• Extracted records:
┄┄┄┄┄┄┄┄┄┄┄┄┄┄┄┄┄┄┄┄
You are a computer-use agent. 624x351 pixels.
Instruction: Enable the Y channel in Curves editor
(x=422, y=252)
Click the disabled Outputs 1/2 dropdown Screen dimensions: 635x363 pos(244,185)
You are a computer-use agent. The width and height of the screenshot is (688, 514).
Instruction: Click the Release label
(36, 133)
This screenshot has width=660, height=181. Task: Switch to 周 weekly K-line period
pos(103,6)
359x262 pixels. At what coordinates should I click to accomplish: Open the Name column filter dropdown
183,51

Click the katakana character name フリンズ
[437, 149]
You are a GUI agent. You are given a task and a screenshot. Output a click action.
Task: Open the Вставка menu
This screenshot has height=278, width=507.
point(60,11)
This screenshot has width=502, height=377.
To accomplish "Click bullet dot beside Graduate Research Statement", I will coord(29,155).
┄┄┄┄┄┄┄┄┄┄┄┄┄┄┄┄┄┄┄┄
• Task goal: Rewrite the entries above as a Markdown table with the columns Row and Line, giving each non-blank line its own numbered row and leaving out the blank lines.

• Reply:
| Row | Line |
|---|---|
| 1 | You are a computer-use agent. 624x351 pixels. |
| 2 | Instruction: Enable the Y channel in Curves editor |
| 3 | (x=422, y=252) |
| 4 | Click the disabled Outputs 1/2 dropdown Screen dimensions: 635x363 pos(244,185) |
| 5 | You are a computer-use agent. The width and height of the screenshot is (688, 514). |
| 6 | Instruction: Click the Release label |
| 7 | (36, 133) |
| 8 | This screenshot has width=660, height=181. Task: Switch to 周 weekly K-line period |
| 9 | pos(103,6) |
| 10 | 359x262 pixels. At what coordinates should I click to accomplish: Open the Name column filter dropdown |
| 11 | 183,51 |
| 12 | Click the katakana character name フリンズ |
| 13 | [437, 149] |
| 14 | You are a GUI agent. You are given a task and a screenshot. Output a click action. |
| 15 | Task: Open the Вставка menu |
| 16 | This screenshot has height=278, width=507. |
| 17 | point(60,11) |
| 18 | This screenshot has width=502, height=377. |
| 19 | To accomplish "Click bullet dot beside Graduate Research Statement", I will coord(29,155). |